With newer technologies, design and code, one can practically create amazing aural universes that preserve for instance the oral history and traditions of many heritage communities.
Sound Maps of India is an IP of NYUCT Design Labs, created in partnership with Sunoh.
6. AR & VR Integration
We are moving into a hybrid world where the virtual, digital and immersive co-exists and co-operates with our physical world. They would be inter-operable.
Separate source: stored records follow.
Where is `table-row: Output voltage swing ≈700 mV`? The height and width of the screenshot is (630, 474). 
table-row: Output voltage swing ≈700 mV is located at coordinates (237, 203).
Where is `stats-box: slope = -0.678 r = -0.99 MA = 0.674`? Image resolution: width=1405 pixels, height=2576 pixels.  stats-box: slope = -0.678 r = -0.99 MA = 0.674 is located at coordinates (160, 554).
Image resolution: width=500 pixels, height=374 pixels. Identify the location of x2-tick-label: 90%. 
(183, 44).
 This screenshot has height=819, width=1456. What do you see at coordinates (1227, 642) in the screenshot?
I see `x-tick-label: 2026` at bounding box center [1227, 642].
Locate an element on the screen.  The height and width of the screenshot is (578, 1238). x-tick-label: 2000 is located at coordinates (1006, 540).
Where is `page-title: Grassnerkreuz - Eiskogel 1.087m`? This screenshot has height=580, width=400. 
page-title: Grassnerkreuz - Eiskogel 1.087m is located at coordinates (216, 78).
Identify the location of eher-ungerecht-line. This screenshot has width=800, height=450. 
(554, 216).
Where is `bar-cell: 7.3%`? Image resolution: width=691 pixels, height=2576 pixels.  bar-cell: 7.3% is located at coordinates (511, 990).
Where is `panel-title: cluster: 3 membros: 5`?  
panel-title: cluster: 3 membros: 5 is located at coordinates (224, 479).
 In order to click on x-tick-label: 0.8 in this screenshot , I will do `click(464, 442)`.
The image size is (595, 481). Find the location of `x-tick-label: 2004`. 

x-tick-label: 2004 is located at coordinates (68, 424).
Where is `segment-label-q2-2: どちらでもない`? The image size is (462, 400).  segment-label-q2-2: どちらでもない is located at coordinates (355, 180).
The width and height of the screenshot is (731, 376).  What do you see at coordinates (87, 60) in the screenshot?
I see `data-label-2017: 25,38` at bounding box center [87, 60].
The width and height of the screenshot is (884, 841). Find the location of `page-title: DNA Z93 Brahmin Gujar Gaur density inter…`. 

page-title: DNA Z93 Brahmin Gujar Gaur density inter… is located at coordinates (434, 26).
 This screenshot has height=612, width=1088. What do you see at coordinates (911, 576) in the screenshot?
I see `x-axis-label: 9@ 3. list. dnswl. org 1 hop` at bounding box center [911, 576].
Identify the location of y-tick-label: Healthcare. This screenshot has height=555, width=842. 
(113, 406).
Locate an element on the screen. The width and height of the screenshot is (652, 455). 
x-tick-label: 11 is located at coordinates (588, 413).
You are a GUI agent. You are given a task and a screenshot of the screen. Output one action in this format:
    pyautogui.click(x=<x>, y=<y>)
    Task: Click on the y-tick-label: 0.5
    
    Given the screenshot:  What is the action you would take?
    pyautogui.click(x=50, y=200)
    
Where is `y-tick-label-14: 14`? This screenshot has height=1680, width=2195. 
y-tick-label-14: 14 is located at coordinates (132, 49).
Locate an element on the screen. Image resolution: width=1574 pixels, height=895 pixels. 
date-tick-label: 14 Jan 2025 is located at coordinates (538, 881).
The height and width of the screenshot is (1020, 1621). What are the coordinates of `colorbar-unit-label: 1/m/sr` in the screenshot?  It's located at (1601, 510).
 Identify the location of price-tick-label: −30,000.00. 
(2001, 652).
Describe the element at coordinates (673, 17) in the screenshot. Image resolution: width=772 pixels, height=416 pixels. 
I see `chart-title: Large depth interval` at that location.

The best experience is one which brings the customer inside a story that the customer can be in charge of. Where the customer can navigate her way through delightful moments of interaction and information. This is where XR comes in.
XR stands for “extended reality,” an umbrella term that covers VR, AR, and MR. It covers the full spectrum of real and virtual environments.
The fact that augmented reality, virtual reality and mixed reality are here to stay and make experiences more immersive is a given. But making sure that it fits in seamlessly with your museum's customer experience journey and the brand narrative is critical.
NEXT is an experience design approach at NYUCT Design Labs to help bring your static, still assets including walls and buildings roaring back to life.
XR led discoveries are wonderful for experiential brands and spaces - cities, airports, museums, hotels, retail brands, galleries, complexes and more. These physical addresses can virtually come alive to tell brand new stories. Contextually.
Metaverse, NFT, VR, AR and holo-worlds shouldn't be thought of as the new toys, but rather as intelligent and intuitive extensions of your brand's experience.
Program design and innovation
Innovations in programming, curation and intelligent integrations with like minded brands and businesses can be excellent drivers of interest and following for museums. This is a subject that can by itself be an innovation. And today businesses and organizations are looking for intelligent and mindful brand integrations.
Design thinking, technology and sharp marketing can help figure ways and means through which museums can better market and engage institutions, patrons and donors.
Your museum-experience can be designed in ways where impact and commerce are never apart, and where the promise of the museum is never compromised.